Aku pernah menulis puisi yang justru menjebak diriku dalam alunan melodi yang merebahkan delusi. Di pangkuan bulan mati.
Aku langsung saja berniat bunuh diri. Tapi sebuah ingatan mencegahku. Aku masih harus berurusan dengan sekian banyak pintu. Di rumah yang selama ini menungguku. Untuk pulang dan bukan bertamu.
Di suatu ketika. Di suatu senja. Aku menjumpai keratan-keratan tidak nikmat dari kenangan yang menghujat. Aku tidak boleh menghindarinya karena aku sedang mencari surga yang tepat.
Jadi aku selanjutnya saling berbincang dengan kekerasan kata-kata dan siap untuk bersengketa. Aku tidak takut kabut. Untuk apa mesti cemas terhadap luput.
Bukankah sebuah keinginan yang dipendam seperti mayat hanya akan membawaku kepada luka yang tak mungkin lagi dibebat? Begitulah hikayat. Bukan sebuah adab yang mesti berakhir pada dongeng tentang kiamat.
Pada hujan yang sekarang lalu lalang seperti belalang yang beterbangan di rimbunan ilalang, aku nyaris saja menghanyutkan sisa-sisa hati yang kering kerontang. Tidak aku lakukan. Karena jelas itu tidak adil bukan?

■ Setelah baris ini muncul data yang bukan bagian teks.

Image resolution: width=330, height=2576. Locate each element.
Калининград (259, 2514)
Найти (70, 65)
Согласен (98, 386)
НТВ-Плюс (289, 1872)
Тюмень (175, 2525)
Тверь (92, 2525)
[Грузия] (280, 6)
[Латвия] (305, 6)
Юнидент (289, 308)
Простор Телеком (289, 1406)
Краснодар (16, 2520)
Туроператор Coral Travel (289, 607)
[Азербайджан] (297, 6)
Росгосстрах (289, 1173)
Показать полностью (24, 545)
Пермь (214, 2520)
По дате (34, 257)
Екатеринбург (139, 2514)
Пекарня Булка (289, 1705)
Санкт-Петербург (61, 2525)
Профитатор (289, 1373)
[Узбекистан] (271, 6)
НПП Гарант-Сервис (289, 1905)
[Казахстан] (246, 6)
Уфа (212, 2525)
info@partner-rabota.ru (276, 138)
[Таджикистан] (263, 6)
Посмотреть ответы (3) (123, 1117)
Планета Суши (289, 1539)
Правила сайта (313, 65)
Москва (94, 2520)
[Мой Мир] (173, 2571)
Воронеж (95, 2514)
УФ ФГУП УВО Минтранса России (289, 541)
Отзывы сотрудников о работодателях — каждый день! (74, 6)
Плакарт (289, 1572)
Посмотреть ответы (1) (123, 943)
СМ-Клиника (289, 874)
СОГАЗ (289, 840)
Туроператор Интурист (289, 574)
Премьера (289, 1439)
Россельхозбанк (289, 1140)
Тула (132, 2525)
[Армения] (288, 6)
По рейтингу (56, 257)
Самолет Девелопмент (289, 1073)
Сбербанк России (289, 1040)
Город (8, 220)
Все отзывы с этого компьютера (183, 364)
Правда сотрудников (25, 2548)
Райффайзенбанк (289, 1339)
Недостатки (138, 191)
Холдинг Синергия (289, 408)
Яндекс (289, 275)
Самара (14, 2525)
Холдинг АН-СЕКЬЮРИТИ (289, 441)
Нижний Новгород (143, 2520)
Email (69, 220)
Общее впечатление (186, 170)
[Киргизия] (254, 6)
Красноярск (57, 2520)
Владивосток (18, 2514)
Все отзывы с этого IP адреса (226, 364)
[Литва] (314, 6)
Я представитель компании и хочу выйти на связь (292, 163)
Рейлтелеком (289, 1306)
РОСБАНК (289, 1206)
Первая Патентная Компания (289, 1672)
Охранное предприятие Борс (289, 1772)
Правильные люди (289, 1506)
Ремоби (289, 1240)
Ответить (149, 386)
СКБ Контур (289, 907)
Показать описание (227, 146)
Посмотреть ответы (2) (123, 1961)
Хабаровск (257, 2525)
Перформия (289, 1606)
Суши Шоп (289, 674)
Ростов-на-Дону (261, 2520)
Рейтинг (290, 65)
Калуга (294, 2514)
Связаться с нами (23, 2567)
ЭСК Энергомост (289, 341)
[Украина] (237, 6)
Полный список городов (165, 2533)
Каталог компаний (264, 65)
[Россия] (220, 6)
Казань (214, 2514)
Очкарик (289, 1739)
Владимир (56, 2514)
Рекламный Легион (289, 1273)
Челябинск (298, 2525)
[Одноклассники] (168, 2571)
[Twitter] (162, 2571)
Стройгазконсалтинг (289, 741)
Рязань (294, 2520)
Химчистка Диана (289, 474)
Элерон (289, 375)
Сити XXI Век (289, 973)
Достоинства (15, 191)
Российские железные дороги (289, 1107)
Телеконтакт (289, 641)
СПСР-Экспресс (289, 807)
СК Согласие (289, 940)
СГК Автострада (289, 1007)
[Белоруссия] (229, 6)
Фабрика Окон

Hujan adalah pelaminan yang menawan bagi rindu yang hendak meminang pertemuan. Di dalam derasnya yang membuat orang-orang berteduh, ada tubuh perpisahan yang runtuh.
Bagaimanapun tak ada perpisahan yang dicari jika sebuah pertemuan memang telah dipahat kuat dalam hati. Kecuali jika perpisahan dan pertemuan itu tak lebih dari sekedar ilusi. Dari jiwa-jiwa yang terlanjur mati.